Input data:
================

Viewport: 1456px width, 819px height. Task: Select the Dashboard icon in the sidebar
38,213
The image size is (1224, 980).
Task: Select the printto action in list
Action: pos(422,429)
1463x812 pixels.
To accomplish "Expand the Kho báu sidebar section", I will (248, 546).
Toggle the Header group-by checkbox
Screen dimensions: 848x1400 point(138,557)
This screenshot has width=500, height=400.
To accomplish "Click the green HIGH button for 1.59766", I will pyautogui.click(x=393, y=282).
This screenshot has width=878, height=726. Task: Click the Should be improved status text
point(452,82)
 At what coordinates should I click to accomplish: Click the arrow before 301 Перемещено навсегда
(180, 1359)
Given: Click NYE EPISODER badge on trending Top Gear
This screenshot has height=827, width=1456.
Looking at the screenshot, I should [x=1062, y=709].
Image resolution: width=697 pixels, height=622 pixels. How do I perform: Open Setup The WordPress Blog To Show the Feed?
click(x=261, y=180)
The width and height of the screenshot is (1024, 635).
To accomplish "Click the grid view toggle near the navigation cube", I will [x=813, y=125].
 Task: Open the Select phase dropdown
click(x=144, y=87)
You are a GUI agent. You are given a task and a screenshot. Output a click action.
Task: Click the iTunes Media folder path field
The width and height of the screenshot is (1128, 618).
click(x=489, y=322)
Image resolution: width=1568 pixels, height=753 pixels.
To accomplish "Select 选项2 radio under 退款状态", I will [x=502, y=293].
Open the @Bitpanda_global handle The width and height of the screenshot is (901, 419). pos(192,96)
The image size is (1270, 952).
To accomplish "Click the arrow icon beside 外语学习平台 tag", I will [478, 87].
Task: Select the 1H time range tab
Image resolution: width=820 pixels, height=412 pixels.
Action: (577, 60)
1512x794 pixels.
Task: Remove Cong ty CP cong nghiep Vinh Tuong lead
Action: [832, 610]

================

Set problem:
Reproduce all of the records above, substituting "side panel" for every occurrence of "sidebar" and leaving everything else unchanged.

Reply to the exercise:
Viewport: 1456px width, 819px height. Task: Select the Dashboard icon in the side panel
38,213
The image size is (1224, 980).
Task: Select the printto action in list
Action: pos(422,429)
1463x812 pixels.
To accomplish "Expand the Kho báu side panel section", I will (248, 546).
Toggle the Header group-by checkbox
Screen dimensions: 848x1400 point(138,557)
This screenshot has width=500, height=400.
To accomplish "Click the green HIGH button for 1.59766", I will pyautogui.click(x=393, y=282).
This screenshot has width=878, height=726. Task: Click the Should be improved status text
point(452,82)
 At what coordinates should I click to accomplish: Click the arrow before 301 Перемещено навсегда
(180, 1359)
Given: Click NYE EPISODER badge on trending Top Gear
This screenshot has height=827, width=1456.
Looking at the screenshot, I should [x=1062, y=709].
Image resolution: width=697 pixels, height=622 pixels. How do I perform: Open Setup The WordPress Blog To Show the Feed?
click(x=261, y=180)
The width and height of the screenshot is (1024, 635).
To accomplish "Click the grid view toggle near the navigation cube", I will [x=813, y=125].
 Task: Open the Select phase dropdown
click(x=144, y=87)
You are a GUI agent. You are given a task and a screenshot. Output a click action.
Task: Click the iTunes Media folder path field
The width and height of the screenshot is (1128, 618).
click(x=489, y=322)
Image resolution: width=1568 pixels, height=753 pixels.
To accomplish "Select 选项2 radio under 退款状态", I will [x=502, y=293].
Open the @Bitpanda_global handle The width and height of the screenshot is (901, 419). pos(192,96)
The image size is (1270, 952).
To accomplish "Click the arrow icon beside 外语学习平台 tag", I will [478, 87].
Task: Select the 1H time range tab
Image resolution: width=820 pixels, height=412 pixels.
Action: (577, 60)
1512x794 pixels.
Task: Remove Cong ty CP cong nghiep Vinh Tuong lead
Action: [832, 610]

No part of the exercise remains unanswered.